No. You do not need to take any further action as you will be included automatically in PensionsExchange. We will determine that you have accepted the changes to your Terms and Conditions unless you choose to opt out (see question 25). See question 13 for details of employees that will not be automatically included in the scheme.

26.     What if I do not want to participate in PensionsExchange?

You can request an opt-out form from Pension Services which should be completed and returned by the date stated on the opt out form should you choose not to participate.

If you choose to opt out of PensionsExchange you will still be able to participate in USS or SAUL but will not be able to take advantage of the NIC savings resulting in an increase in take home pay which is achievable through participating in PensionsExchange.

27.     What if I change my mind or my circumstances change?
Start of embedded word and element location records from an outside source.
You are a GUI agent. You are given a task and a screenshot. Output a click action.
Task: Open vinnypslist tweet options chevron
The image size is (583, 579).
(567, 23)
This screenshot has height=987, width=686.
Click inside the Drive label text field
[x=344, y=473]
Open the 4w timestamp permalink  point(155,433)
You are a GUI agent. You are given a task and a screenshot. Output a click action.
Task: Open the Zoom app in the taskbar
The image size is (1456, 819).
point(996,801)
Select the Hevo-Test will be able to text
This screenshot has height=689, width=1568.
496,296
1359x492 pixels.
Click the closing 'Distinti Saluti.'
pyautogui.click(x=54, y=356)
If you decide not to participate in PensionsExchange you will need to opt-out by 30 April 2011 and thereafter any subsequent 30 April. All opt outs received will be effective from 1 May. This is, unless you experience a lifestyle event: These include the following:

In these circumstances you may, subject to the agreement of UCL, opt-out of or into PensionsExchange.

28.     How long will the new arrangements last?

It is planned that PensionsExchange will operate indefinitely. However, UCL reserves the right to withdraw PensionsExchange if, for example, tax, National Insurance or pensions law or practice changes, or it is no longer viable for UCL to operate PensionsExchange. You will not have to pay back any of the savings you have made if PensionsExchange is withdrawn in the future.

29.     Who can I ask if I have any additional questions?

More information on PensionsExchange is available on the UCL Pension Services website. Please visit http://www.ucl.ac.uk/hr/pensions
If you have any additional questions regarding PensionsExchange please contact Pension Services as detailed below:

E-mail: pensions@ucl.ac.uk

Telephone: 0207 679 1622 (41622)

The information in this guide does not constitute financial advice. If you have any queries of a specific financial nature, please contact an Independent Financial Advisor (IFA). The IFA customer helpline (0800 085 3250) will provide you with details of IFAs in your local area. Alternatively, visit their website www.unbiased.co.uk for further information. You should be aware that IFAs may charge a fee for providing this service.